The D-ring is located in the middle of the back and is the most common type of harness. These harnesses tend to be more comfortable for dogs, and are a good choice for brachycephalic breeds, which are more prone to tracheal collapse. They are a better choice for dogs with long, delicate necks, like Greyhounds, as they tend to be more fragile.

One of the drawbacks of back-clip harnesses is that they can encourage pulling. Alaskan Malamutes are bred to pull heavy objects. Fratt still recommends back-clip harnesses for jogging, biking, or hiking. They are great in situations where comfort and freedom are the priority for the dog or in situations where a bit of pulling is expected.

Front-Clip Harness

The front of the chest is where the D-ring is located. This design is meant to discourage pulling, which can be a good choice for heavy pullers, especially large breeds who could jerk you off your feet. Depending on the design, some front-clip harnesses can cause damage to your pup. Fratt says that having a strap that shortens their stride and pulls them to the side is bad for their posture and musculature. The front-clip harness that has a strap across their chest should be Y-shaped.

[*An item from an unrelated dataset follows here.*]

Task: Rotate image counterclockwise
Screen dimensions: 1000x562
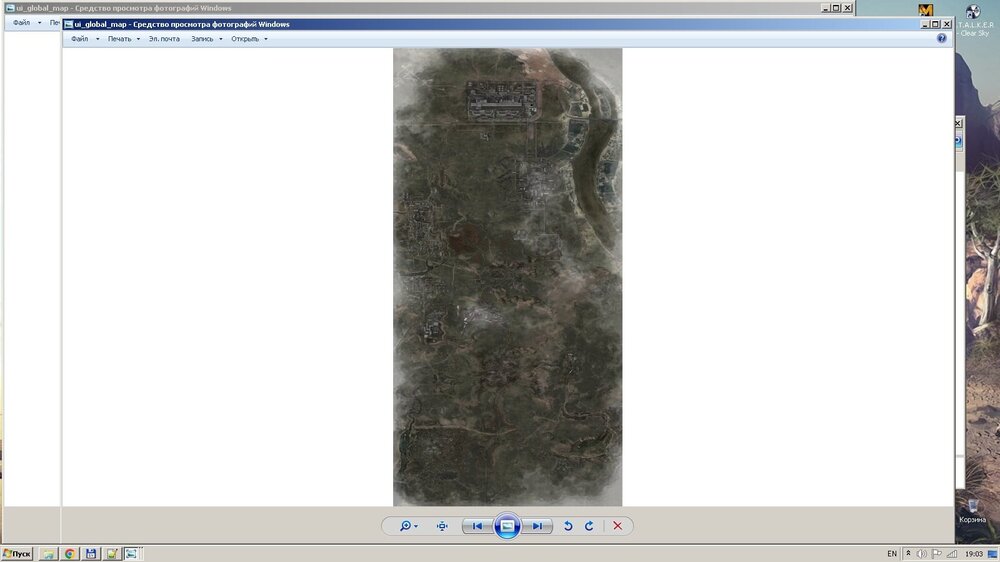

While a flat collar is best for everyday wear and for displaying ID tags, our experts agree that a harness is the safest option for going on walks and other outdoor activities or situations that might cause your puppy to pull on the leash. The best harness for you and your dog is the one that is comfortable for both of you. I always recommend taking your dog to the pet store to try on harnesses and pick out the one that fits them the best and is the easiest for you to put on your dog.